After that he never dared to come into my stall again; either my heels
or my teeth were ready for him, and he knew it. I was quite quiet with
my master, but of course he listened to what the man said, and so I was
sold again.
“The same dealer heard of me, and said he thought he knew one place
where I should do well. ”Twas a pity,’ he said, ‘that such a fine horse
should go to the bad, for want of a real good chance,’ and the end of it
was that I came here not long before you did; but I had then made up my
mind that men were my natural enemies and that I must defend myself. Of
course it is very different here, but who knows how long it will last?

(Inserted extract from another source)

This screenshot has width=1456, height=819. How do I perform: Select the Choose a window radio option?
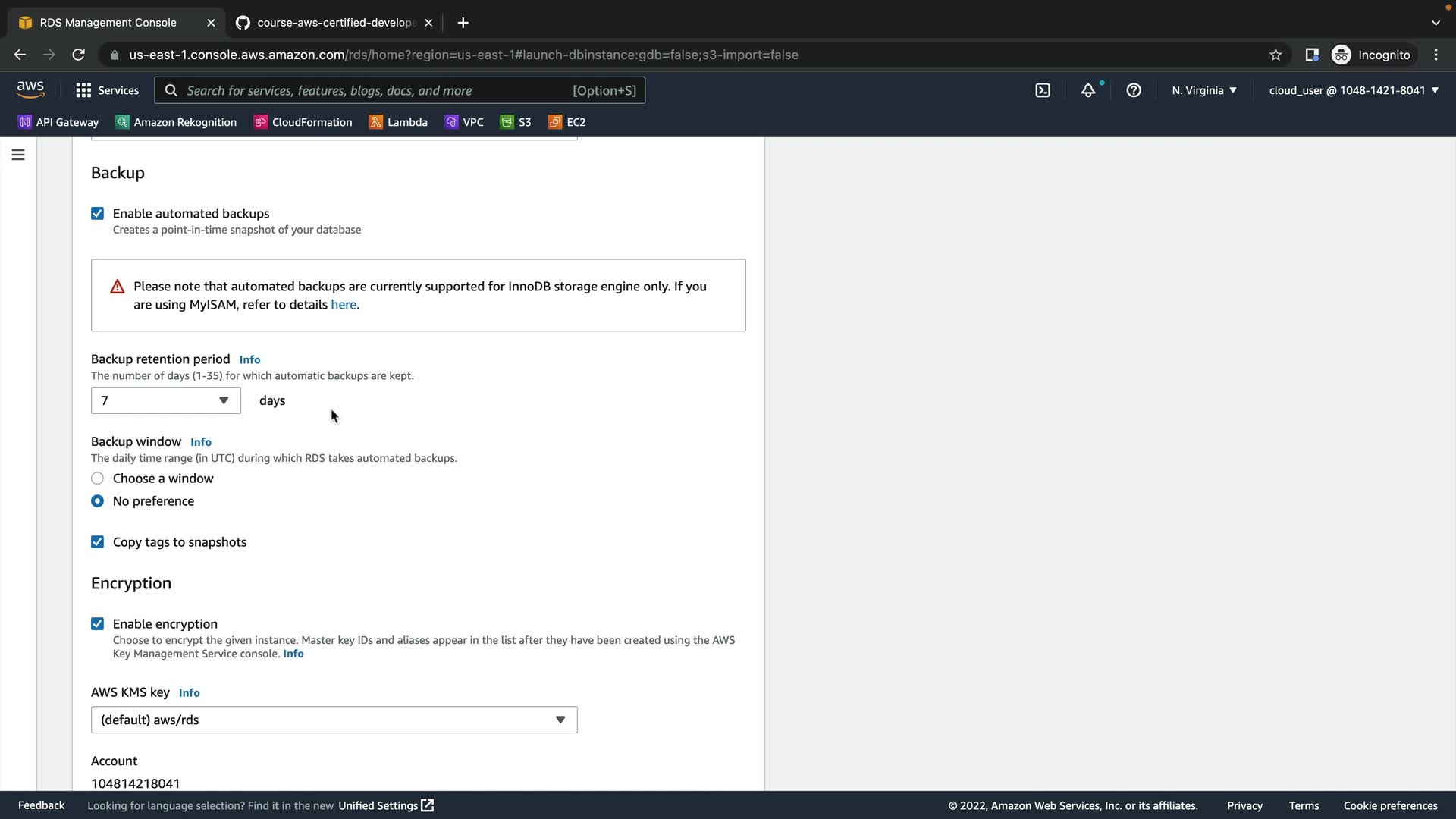[97, 479]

I
wish I could think about things as you do; but I can’t, after all I have
gone through.”
“Well,” I said, “I think it would be a real shame if you were to bite or
kick John or James.”
“I don’t mean to,” she said, “while they are good to me. I did bite
James once pretty sharp, but John said, ‘Try her with kindness,’ and
instead of punishing me as I expected, James came to me with his arm
bound up, and brought me a bran mash and stroked me; and I have never
snapped at him since, and I won’t either.”

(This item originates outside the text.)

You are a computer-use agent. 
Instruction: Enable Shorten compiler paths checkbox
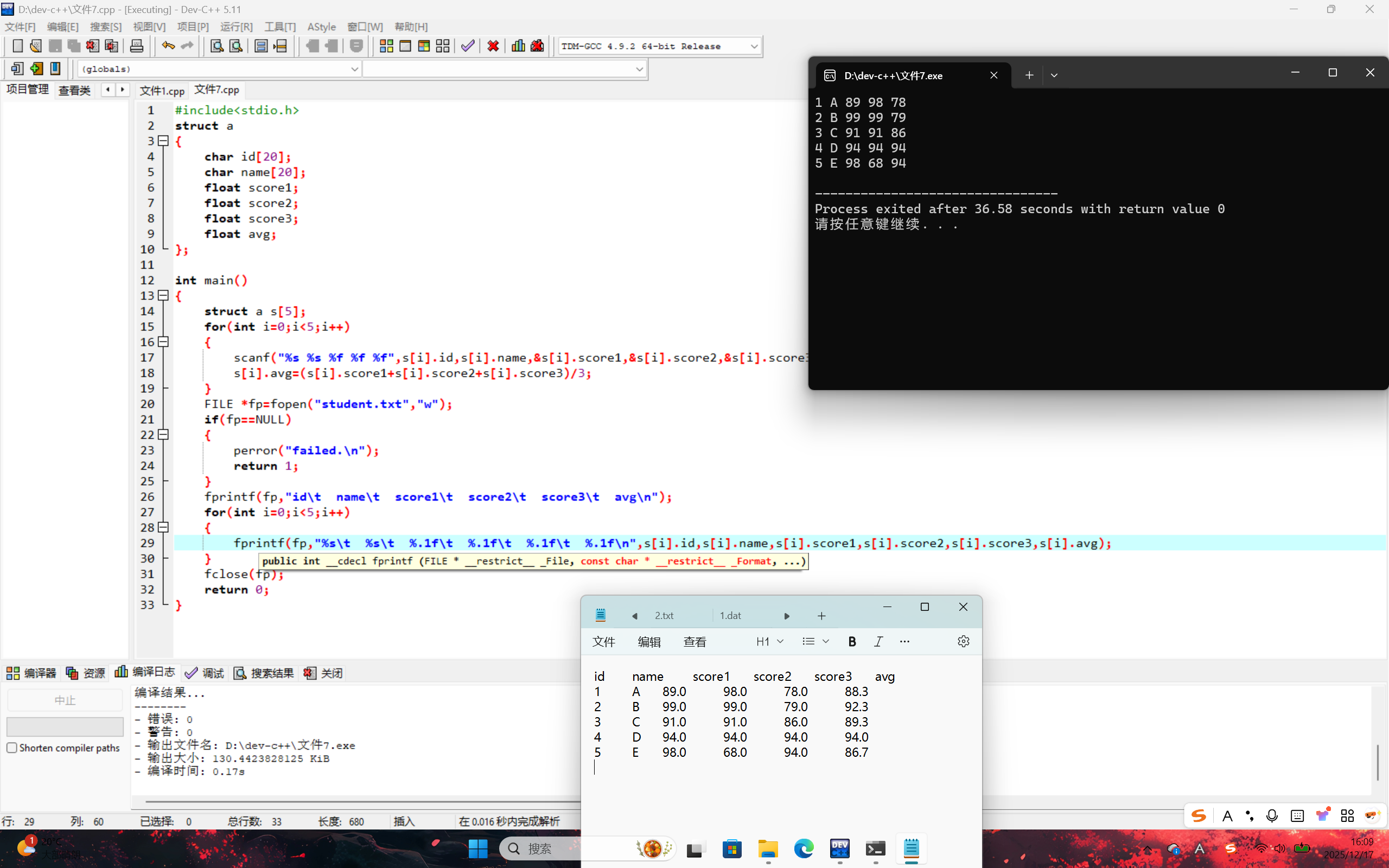click(12, 748)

I was sorry for Ginger, but of course I knew very little then, and I
thought most likely she made the worst of it; however, I found that as
the weeks went on she grew much more gentle and cheerful, and had lost
the watchful, defiant look that she used to turn on any strange person
who came near her; and one day James said, “I do believe that mare is
getting fond of me, she quite whinnied after me this morning when I had
been rubbing her forehead.”
“Ay, ay, Jim, ’tis ‘the Birtwick balls’,” said John, “she’ll be as good
as Black Beauty by and by; kindness is all the physic she wants, poor
thing!” Master noticed the change, too, and one day when he got out of
the carriage and came to speak to us, as he often did, he stroked her
beautiful neck. “Well, my pretty one, well, how do things go with you
now? You are a good bit happier than when you came to us, I think.”
She put her nose up to him in a friendly, trustful way, while he rubbed
it gently.
“We shall make a cure of her, John,” he said.
“Yes, sir, she’s wonderfully improved; she’s not the same creature that
she was; it’s ‘the Birtwick balls’, sir,” said John, laughing.
This was a little joke of John’s; he used to say that a regular course
of “the Birtwick horseballs” would cure almost any vicious horse; these
balls, he said, were made up of patience and gentleness, firmness and
petting, one pound of each to be mixed up with half a pint of common
sense, and given to the horse every day.